Angry rural Ontario hydro customers stage protest over rising costs
Rural Ontarians say they’re increasingly facing a stark choice between putting food on their tables or paying their hydro electric bills.
At a protest rally in Bancroft, they called on Ontario’s Liberal government to change that.
“It’s about getting attention–putting pressure on those in power,” said Brad Culver, a local resident protesting against rising hydro rates.
Many protesters, some dressed as gnomes, called on Hydro One to stop issuing disconnection notices to customers who’ve fallen behind in their bills.
“The thing I find most infuriating is the disconnects,” said Jane Kali with North Hastings Community Trust, one of the event organizers.
“Many of us in rural areas rely on pumps for water. We need electricity to move that water into our house. If hydro disconnects us, we can’t have a drink of water — we can’t have a shower,” said Kali.
“I know people who have had their hydro disconnected for more than a year.”

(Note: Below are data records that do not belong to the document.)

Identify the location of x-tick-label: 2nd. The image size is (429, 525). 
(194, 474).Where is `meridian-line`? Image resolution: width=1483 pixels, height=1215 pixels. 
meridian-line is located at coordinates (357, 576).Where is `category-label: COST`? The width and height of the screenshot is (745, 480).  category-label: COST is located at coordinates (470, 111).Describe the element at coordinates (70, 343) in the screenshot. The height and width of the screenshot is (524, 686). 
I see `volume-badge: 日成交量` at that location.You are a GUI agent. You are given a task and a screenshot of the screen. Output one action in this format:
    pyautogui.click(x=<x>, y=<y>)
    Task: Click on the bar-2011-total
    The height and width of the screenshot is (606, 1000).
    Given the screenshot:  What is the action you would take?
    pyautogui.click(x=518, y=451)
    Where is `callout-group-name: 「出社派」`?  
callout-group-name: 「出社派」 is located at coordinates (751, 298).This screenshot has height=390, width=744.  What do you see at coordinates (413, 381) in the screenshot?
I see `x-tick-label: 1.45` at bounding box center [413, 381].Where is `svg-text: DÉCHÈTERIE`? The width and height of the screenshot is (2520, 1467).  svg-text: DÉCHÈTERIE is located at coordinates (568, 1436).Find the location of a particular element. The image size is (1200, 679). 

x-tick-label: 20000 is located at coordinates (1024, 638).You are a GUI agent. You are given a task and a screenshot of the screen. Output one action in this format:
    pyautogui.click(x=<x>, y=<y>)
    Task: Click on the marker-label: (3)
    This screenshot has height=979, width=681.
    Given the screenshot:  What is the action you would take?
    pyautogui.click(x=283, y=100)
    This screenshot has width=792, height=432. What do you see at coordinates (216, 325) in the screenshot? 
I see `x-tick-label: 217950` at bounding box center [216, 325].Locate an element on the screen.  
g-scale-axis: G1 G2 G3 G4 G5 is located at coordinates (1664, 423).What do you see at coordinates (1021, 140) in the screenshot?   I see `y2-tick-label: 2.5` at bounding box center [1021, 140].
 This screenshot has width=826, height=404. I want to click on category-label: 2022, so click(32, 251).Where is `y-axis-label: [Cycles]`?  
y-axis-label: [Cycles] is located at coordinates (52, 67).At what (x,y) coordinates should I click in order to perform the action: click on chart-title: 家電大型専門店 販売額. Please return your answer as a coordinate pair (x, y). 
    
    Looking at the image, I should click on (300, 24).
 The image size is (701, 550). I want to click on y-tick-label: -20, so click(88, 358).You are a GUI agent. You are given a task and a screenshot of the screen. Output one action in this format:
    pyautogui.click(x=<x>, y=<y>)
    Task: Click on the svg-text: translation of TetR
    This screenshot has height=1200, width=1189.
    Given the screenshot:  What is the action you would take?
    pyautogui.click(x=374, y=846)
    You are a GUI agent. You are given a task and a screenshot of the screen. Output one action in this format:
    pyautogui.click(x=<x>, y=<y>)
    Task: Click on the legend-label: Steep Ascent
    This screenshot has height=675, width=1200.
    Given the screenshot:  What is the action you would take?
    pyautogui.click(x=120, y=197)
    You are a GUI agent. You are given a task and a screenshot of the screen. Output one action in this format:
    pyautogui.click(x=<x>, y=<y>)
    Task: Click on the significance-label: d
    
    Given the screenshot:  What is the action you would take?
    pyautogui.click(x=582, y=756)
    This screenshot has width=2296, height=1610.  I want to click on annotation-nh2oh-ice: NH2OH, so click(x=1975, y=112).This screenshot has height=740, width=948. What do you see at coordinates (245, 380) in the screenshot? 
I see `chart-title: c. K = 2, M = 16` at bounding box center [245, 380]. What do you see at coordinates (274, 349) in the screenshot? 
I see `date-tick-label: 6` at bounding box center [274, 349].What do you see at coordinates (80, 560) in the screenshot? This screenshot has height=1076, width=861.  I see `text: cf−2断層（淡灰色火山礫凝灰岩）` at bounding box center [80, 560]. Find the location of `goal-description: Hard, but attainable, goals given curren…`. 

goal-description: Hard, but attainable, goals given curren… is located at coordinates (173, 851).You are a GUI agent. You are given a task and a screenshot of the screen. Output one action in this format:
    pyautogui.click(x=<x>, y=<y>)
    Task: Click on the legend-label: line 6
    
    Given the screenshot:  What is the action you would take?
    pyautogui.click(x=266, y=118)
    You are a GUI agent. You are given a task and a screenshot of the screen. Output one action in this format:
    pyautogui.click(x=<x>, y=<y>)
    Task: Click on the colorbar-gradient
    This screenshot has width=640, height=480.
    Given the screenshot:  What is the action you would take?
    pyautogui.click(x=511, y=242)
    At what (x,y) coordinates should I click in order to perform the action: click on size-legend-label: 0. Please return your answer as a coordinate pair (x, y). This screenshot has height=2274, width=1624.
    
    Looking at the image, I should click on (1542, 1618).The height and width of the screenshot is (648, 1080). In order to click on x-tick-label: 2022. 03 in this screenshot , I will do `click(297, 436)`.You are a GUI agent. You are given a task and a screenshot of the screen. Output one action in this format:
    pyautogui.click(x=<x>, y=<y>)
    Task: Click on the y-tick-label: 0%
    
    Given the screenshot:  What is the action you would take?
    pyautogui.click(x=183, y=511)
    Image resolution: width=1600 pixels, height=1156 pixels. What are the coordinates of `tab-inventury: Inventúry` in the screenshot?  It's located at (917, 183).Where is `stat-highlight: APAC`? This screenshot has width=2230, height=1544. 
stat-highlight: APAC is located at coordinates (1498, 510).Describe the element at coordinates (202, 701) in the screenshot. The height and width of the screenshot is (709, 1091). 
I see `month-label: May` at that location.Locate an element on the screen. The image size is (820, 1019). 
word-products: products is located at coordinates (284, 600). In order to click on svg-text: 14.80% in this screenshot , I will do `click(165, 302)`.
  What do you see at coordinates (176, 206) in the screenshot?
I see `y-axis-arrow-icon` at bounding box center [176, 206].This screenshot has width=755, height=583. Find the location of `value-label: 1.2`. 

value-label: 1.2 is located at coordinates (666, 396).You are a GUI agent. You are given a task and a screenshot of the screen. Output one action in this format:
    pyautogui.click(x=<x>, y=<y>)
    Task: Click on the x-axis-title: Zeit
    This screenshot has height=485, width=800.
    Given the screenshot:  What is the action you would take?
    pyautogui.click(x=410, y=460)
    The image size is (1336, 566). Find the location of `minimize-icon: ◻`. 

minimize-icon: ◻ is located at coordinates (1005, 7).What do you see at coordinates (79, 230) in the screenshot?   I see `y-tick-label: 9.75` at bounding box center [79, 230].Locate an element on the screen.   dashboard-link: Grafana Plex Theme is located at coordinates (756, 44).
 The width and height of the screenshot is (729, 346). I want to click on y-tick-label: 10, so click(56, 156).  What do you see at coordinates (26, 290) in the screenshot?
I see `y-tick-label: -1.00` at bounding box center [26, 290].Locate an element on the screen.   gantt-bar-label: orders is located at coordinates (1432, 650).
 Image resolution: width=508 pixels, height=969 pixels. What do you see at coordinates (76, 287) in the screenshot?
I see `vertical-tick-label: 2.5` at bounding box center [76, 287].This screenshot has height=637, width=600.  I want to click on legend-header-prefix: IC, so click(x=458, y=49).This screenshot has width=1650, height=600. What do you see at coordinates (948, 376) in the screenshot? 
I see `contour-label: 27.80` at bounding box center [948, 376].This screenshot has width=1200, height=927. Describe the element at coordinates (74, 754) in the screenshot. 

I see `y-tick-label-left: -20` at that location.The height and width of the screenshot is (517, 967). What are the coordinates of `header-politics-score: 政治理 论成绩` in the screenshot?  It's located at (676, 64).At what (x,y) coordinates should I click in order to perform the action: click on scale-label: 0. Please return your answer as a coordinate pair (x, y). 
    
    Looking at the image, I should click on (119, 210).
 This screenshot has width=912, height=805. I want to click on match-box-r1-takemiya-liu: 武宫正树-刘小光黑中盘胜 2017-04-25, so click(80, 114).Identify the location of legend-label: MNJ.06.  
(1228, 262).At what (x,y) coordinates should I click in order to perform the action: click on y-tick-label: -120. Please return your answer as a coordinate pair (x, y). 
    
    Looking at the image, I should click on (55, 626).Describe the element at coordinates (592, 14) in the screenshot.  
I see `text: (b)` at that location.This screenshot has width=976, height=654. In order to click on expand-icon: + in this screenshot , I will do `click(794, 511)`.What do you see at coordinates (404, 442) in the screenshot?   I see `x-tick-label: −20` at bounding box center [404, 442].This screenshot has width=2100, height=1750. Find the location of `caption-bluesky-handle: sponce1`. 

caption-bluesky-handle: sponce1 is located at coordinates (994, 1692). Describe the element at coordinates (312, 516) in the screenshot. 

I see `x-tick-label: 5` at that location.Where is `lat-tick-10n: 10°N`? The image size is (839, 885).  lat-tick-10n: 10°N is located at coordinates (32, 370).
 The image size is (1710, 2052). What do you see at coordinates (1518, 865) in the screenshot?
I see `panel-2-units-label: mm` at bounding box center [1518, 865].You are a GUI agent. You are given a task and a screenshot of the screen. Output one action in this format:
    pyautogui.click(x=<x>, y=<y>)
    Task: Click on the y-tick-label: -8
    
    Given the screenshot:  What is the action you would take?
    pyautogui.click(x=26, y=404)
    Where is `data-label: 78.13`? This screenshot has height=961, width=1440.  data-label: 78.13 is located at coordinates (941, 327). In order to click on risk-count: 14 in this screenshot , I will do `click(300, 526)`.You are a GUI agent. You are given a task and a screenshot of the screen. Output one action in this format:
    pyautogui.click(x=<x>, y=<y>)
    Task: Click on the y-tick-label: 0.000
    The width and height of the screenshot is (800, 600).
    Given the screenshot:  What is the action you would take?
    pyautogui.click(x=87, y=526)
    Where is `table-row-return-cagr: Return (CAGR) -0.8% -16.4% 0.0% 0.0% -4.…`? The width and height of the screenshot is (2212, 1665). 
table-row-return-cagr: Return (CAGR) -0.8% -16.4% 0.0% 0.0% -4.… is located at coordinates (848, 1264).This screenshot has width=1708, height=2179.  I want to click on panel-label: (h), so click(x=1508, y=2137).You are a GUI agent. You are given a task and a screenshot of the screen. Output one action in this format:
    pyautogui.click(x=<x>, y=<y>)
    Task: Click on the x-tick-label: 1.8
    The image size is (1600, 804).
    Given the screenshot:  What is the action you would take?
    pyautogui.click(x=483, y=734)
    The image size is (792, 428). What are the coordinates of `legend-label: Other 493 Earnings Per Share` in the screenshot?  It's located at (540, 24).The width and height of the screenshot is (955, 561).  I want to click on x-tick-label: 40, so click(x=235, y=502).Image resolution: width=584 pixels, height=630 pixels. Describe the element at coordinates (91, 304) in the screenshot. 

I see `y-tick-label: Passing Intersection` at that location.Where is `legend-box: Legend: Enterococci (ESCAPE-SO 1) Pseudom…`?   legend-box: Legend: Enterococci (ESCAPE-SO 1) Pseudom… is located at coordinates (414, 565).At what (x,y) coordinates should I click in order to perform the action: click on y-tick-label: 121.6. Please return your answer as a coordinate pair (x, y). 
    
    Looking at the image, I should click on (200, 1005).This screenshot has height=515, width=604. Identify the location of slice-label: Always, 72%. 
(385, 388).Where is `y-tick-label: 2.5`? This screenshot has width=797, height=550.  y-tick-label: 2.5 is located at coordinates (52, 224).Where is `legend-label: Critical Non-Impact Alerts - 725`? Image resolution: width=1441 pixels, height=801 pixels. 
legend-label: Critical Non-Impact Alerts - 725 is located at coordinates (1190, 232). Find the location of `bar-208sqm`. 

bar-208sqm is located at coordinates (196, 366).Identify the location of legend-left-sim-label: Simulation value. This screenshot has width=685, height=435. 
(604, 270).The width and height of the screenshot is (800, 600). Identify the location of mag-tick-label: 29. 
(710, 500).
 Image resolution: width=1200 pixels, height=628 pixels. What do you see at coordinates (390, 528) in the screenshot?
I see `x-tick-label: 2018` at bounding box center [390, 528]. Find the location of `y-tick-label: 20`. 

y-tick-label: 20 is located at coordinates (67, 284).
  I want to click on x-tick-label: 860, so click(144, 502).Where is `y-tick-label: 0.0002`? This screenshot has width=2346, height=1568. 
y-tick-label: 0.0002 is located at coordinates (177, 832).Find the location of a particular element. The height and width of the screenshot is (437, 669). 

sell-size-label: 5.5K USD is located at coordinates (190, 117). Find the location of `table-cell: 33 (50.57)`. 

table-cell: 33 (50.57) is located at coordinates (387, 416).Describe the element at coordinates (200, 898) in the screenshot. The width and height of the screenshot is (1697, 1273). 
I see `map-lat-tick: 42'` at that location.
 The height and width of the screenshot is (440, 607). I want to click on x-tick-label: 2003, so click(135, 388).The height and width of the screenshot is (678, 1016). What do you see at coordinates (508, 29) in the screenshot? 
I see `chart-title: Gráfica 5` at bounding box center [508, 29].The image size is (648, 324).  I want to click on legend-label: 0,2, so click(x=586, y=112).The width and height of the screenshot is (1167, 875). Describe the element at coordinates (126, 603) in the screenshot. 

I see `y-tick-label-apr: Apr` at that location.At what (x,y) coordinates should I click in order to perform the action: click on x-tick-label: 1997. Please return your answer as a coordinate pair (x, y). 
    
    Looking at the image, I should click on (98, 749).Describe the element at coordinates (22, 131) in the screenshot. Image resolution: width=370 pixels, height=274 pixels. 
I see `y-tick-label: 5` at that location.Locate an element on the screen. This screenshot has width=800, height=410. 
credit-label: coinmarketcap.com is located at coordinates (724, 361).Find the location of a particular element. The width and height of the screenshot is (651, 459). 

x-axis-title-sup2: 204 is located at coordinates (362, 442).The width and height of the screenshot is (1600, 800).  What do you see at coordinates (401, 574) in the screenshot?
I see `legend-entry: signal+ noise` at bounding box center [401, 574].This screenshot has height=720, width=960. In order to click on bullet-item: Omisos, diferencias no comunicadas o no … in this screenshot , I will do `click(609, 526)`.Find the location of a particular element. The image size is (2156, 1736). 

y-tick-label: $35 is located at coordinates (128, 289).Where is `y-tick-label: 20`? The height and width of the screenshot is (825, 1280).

Rural hydro customers face higher charges for power because of delivery charges based on the distance the electricity must travel to reach their homes. Some at the rally say they spend $300 to $500 a month on hydro.
“The minister of energy says there’s no crisis,” said Culver, dismissing the Ontario government’s recent announcement to provide $1 billion in relief to financially-challenged customers.
“It’s peanuts,” said Culver.
Chanting “power to the people” protesters vow to keep up pressure on the government.
“Only if they start to fear they will be disconnected from power will they stop the disconnects,” said Mike Balkwill with the Put Food in the Budget social justice campaign, a group that was formed in 2009 when former Premier Dalton McGuinty’s government reduced some social assistance provisions.
The effects of higher hydro rates are affecting the sick and elderly especially, according to those who work with health professionals.
“One of my physician colleagues cared for a woman who was dying at home and the hydro had been cut off because of arrears,” said Kathy Hardill of Health Providers Against Poverty.
“In a vain attempt to ease her passing, her son hooked up a little electric fan to a car battery. This, in the richest province in the country, is shameful.”
Participants at the rally said the government can’t ignore the plight of rural residents even though it can be easy to do that.
Artist Jane Eastman said rural poverty doesn’t show itself the way it does in a metropolitan area.
“In rural Ontario, you can be poor and people won’t be noticed the way you would in the city.”